— What is required —
Pick up the Usenet thread on non-ASCII headers after its final sentence and continue it.

— Text to read —

--- --- ---

Re: Transformation of Non-ASCII headers


Sam Roberts wrote:

Quoteing blilly(_at_)erols(_dot_)com, on Tue, Feb 11, 2003 at 09:09:16AM -0500:

Sam Roberts wrote:

Quoteing blilly(_at_)erols(_dot_)com, on Mon, Feb 10, 2003 at 05:39:26PM -0500:

The draft permits a UA to generate raw utf-8. That is then passed to
an injection agent, which determines that one or more newsgroups are
moderated.  Existing injection agents do not transform raw-utf-8,
and no existing or future injection agent can transform any untagged
8-bit content without charset and language information.



Why not?

The charset seems clearly to be utf-8!


No, in fact Usenet (and mail) abounds with a large variety
of untagged 8-bit charsets.



Sorry, none of that is validly encoded, and has specifically NO meaning,
unless assigned one.


Incorrectly tagging something other than utf-8 *as* utf-8
makes it worse; at least the untagged cruft is clearly
illegal -- incorrectly labelling it doesn't fix it, it
only compunds the error.

Backwards compatibility with standards compliant messages, that I
understand, but backwards compatiblity with invalidly encoded messages?


Before utf-8 can be adopted, there needs to be a transition
period where there is a moratorium on *all* untagged 8-bit
header field content as a prerequisite to a state where
the only untagged 8-bit content is utf-8.  The current
Usefor draft lacks such a transition plan.

--- --- ---

— Listed entries —
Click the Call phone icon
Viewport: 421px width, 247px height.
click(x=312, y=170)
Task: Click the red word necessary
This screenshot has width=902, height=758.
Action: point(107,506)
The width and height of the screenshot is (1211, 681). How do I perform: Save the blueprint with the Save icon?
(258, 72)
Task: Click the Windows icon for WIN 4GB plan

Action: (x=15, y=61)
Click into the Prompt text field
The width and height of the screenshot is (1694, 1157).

--- --- ---

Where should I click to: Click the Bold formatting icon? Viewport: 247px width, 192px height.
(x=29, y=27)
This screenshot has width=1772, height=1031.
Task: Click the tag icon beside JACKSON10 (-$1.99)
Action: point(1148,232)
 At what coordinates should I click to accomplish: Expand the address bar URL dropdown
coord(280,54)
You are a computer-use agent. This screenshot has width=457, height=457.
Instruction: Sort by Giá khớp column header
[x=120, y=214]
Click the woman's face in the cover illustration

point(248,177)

--- --- ---

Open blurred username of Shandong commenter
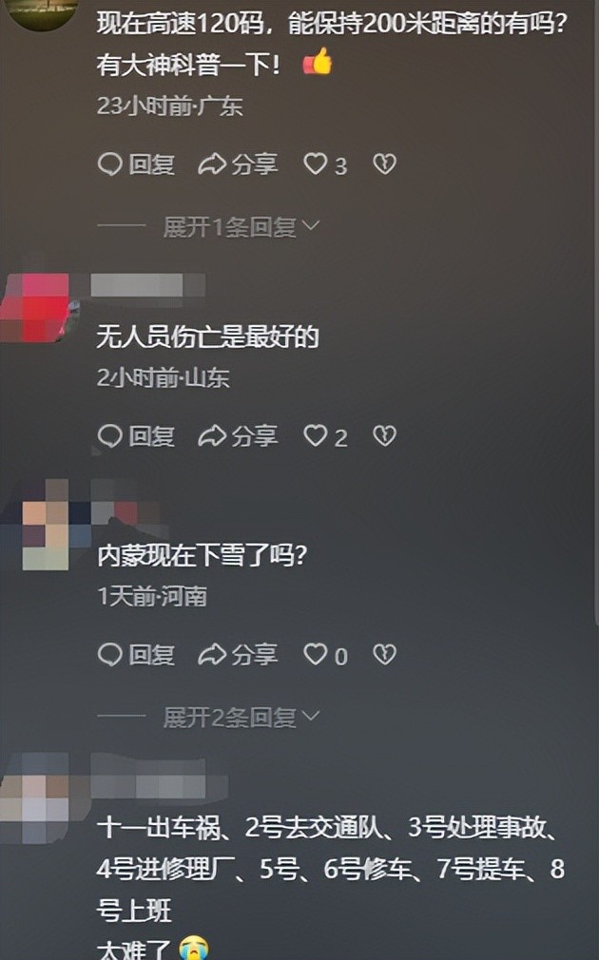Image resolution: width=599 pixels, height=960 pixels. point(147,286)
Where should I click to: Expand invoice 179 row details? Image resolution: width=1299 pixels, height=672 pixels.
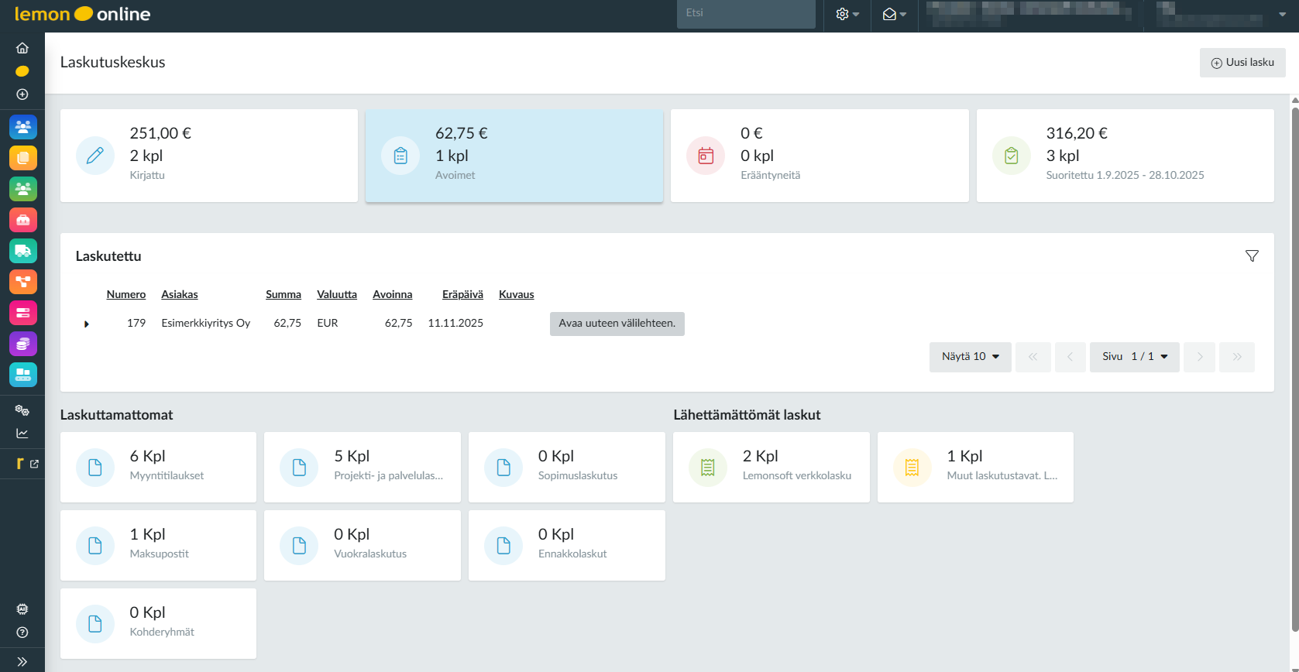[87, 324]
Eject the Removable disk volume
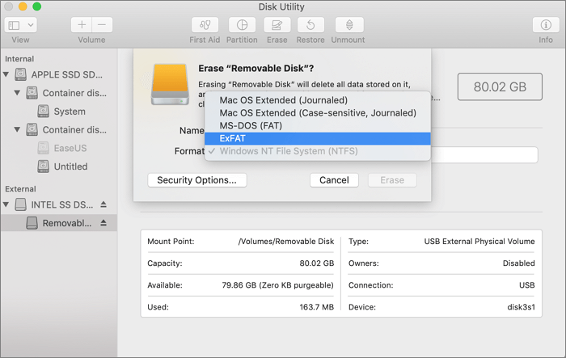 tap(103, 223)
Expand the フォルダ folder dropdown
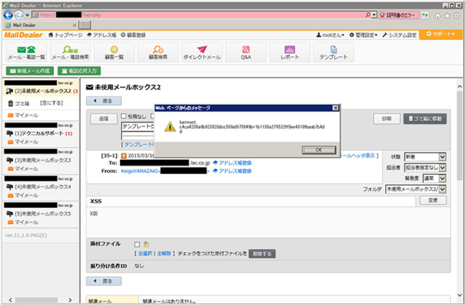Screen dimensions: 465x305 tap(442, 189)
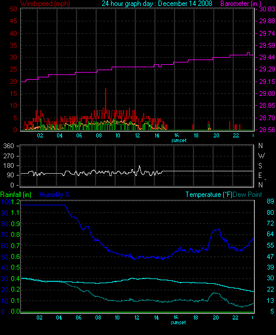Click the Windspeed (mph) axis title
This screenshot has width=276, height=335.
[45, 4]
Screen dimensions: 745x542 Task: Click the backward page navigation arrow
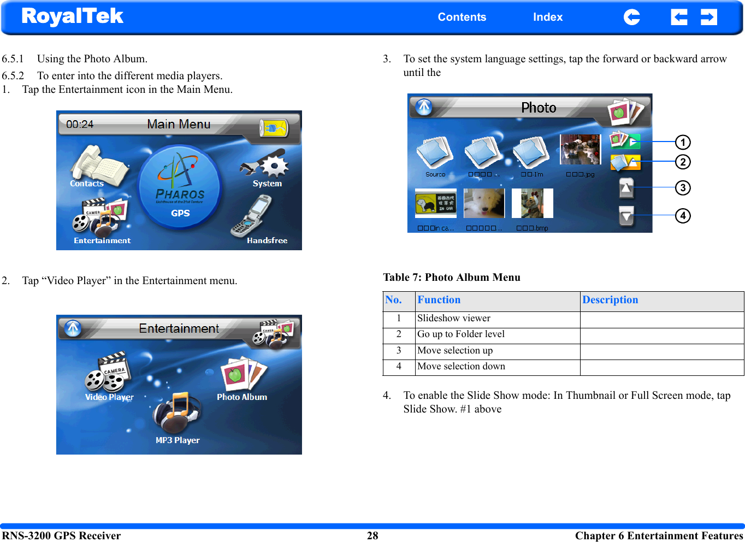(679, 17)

--- --- ---

— Written answer —
And a langugae tag is only allowed for paramaters, and even there is
optional, is it not?


No, language-tagging is provided by MIME for RFC 2047
encoded-words also.



And is still optional, so does nothing to explain why you would make the
statement "no existing or future injection agent can transform any
untagged 8-bit content without charset and language information".


Incorrect; it is "optional" only in the sense that the *user*
need not specify a language. If the user wishes to specify a
language, the protocols MUST provide for preservation of that
language information. See RFC 2277 section 4.

Apparently there are problems, but lack of charset information and
language tagging doesn't seem to be.


There indeed are problems, and the lack of tagging are among them.
Lack of charset tagging could possibly be overcome by a suitable
transition plan, but language tagging provision in the protocol
which carries end-to-end is an absolute requirement which can
only be currently met in a compatible manner via RFC 2047/2231
methods.